**TASK INSTRUCTIONS**
Render the data from the line with "Task: Click the green hiking marker on map" through the line with "Action: pos(912,276)", both included, as a Markdown table with the columns Number and Entry, one row per line and no blank lines. Omit the pictures.

BEGIN PROVIDED RECORDS

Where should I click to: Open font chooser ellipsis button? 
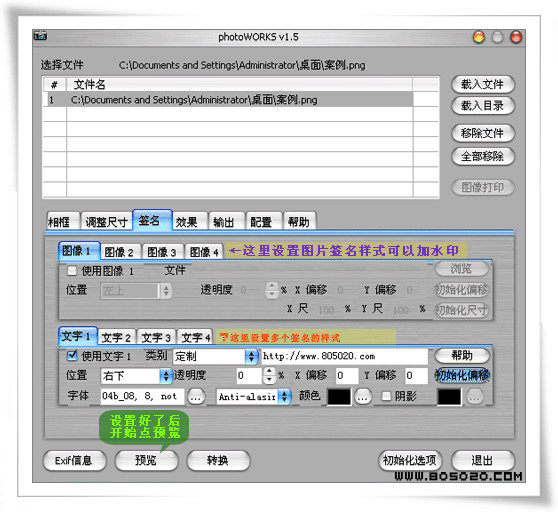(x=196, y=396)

END PROVIDED RECORDS
BEGIN PROVIDED RECORDS

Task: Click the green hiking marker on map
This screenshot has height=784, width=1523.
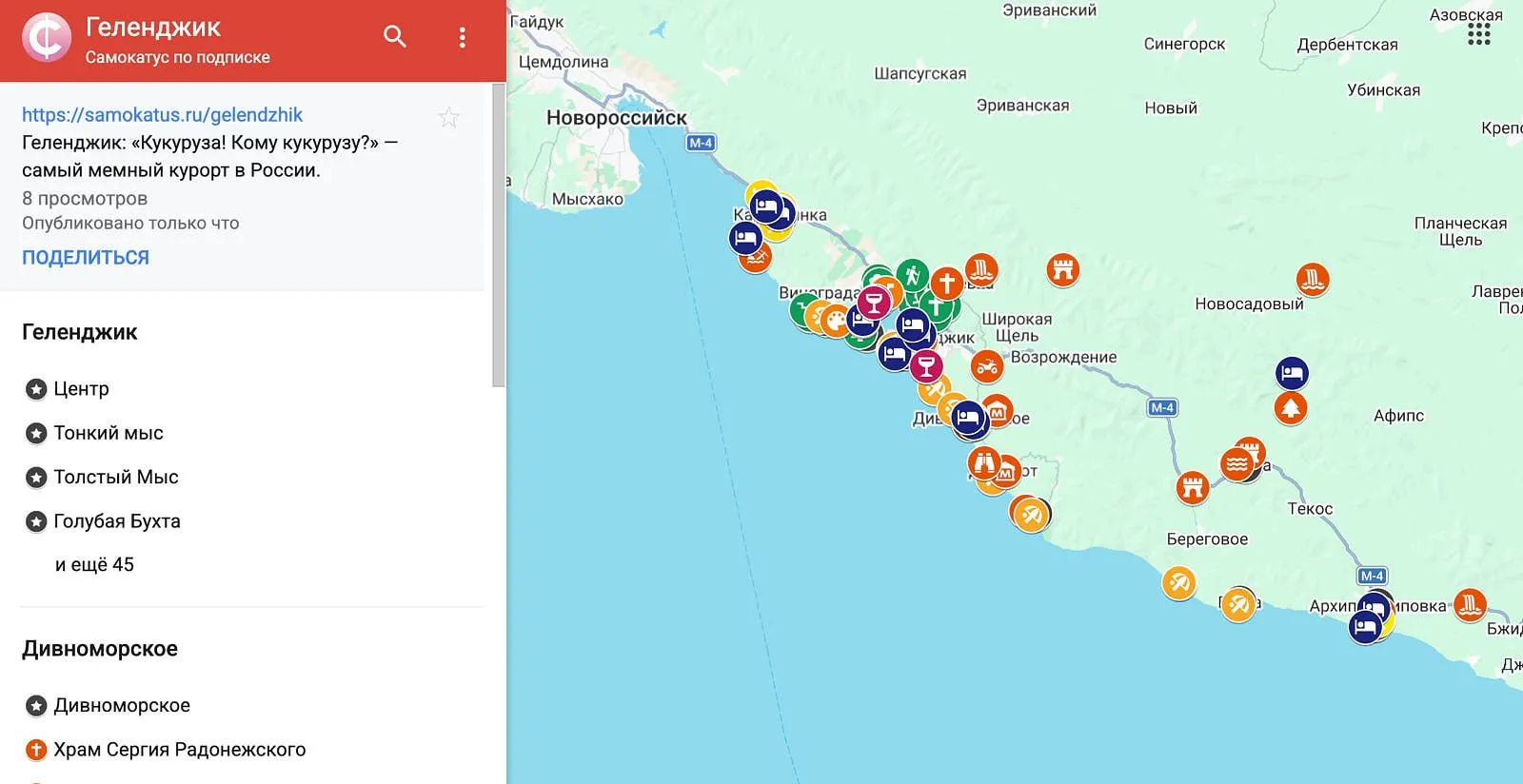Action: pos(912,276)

END PROVIDED RECORDS

**RESPONSE FOR THIS EXERCISE**
| Number | Entry |
|---|---|
| 1 | Task: Click the green hiking marker on map |
| 2 | This screenshot has height=784, width=1523. |
| 3 | Action: pos(912,276) |